• **Problem to solve**
After finding the line with "Open bid number link 2020040001" in the entries below, retype exactly each line from there through the line with "Click the info circle icon beside 設定方法", including that final line.

• **Record extracts**

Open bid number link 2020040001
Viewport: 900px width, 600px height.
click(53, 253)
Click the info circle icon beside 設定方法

==

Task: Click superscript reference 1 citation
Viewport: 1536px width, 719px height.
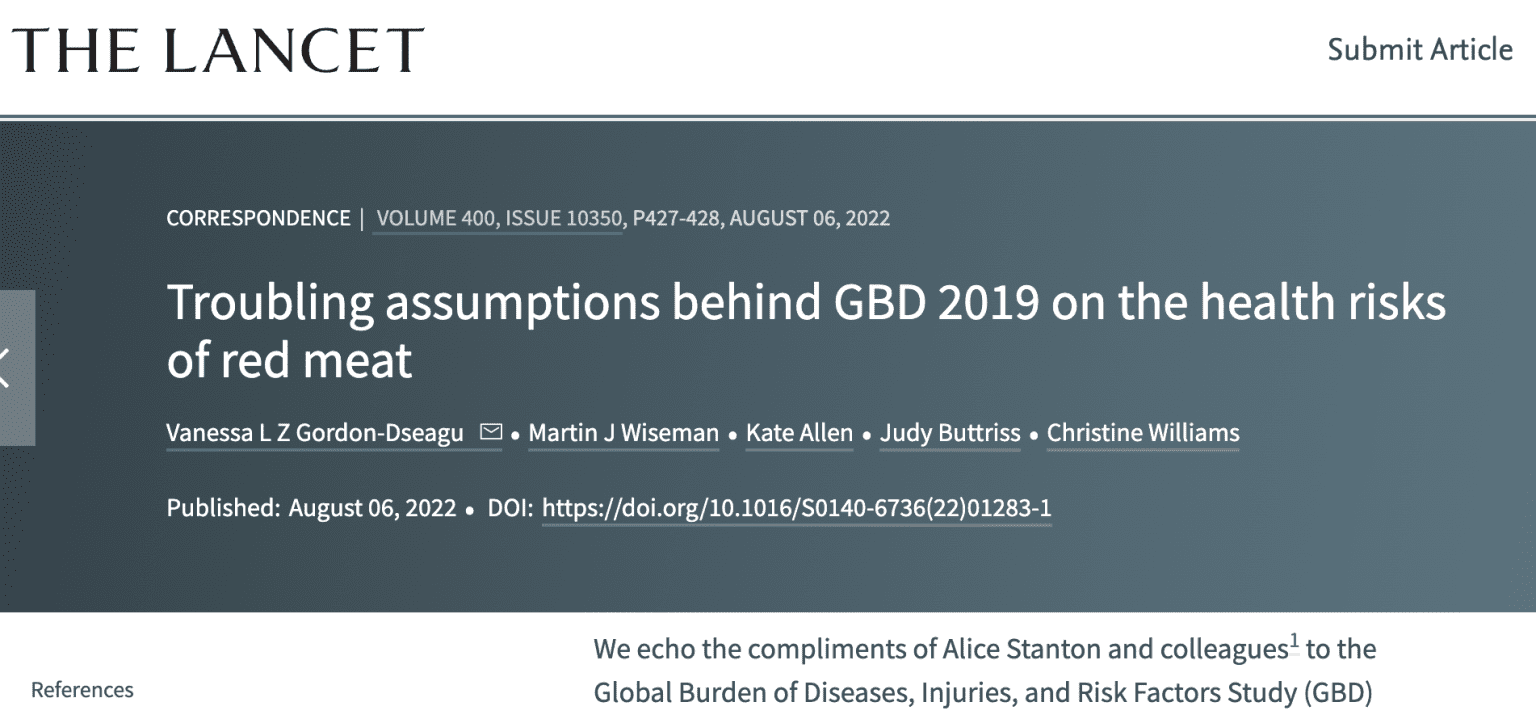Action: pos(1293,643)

• **Task response**
Open bid number link 2020040001
Viewport: 900px width, 600px height.
click(53, 253)
Click the info circle icon beside 設定方法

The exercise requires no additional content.